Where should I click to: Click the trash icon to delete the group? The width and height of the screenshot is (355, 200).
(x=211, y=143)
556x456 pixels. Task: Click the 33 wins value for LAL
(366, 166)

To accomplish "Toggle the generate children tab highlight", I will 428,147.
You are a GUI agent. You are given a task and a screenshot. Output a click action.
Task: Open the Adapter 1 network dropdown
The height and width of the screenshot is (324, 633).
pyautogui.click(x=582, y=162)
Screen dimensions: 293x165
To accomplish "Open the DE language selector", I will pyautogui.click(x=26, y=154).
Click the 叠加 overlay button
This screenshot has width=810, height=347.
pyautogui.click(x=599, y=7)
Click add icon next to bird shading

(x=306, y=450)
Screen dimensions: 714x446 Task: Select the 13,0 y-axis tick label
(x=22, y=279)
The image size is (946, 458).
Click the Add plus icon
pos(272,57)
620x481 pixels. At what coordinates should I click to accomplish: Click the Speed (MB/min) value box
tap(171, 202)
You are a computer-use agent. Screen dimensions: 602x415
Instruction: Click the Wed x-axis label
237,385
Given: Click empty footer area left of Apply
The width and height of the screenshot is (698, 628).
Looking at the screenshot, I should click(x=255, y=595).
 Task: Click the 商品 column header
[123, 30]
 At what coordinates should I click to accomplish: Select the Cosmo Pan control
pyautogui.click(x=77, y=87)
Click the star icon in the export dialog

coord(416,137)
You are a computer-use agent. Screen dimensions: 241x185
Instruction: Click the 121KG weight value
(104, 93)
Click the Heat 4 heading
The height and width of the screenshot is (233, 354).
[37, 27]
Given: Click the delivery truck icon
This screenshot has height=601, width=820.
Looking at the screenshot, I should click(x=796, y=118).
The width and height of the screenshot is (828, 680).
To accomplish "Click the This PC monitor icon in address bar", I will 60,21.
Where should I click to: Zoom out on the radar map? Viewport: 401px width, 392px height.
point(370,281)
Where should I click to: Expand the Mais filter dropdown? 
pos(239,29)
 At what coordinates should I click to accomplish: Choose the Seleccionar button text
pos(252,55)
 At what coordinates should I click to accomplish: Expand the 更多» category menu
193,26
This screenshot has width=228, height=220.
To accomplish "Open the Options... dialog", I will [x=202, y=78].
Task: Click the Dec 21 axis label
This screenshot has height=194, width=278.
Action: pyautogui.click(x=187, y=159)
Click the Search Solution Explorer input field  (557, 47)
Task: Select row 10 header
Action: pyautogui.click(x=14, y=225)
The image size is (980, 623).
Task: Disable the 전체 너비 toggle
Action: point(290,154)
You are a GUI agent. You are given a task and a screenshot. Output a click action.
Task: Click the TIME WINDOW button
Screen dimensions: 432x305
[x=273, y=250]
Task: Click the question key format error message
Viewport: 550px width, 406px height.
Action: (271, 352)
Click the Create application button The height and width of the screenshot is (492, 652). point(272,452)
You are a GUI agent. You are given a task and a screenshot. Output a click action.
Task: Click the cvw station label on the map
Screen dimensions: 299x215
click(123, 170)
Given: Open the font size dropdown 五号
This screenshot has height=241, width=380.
:::::
*Task directions*. Whenever "will" occurs in a line of the entries, copy that line.

*Exercise result*.
To accomplish "Toggle the generate children tab highlight", I will 428,147.
To accomplish "Open the DE language selector", I will pyautogui.click(x=26, y=154).
To accomplish "Click the This PC monitor icon in address bar", I will 60,21.
To accomplish "Open the Options... dialog", I will [x=202, y=78].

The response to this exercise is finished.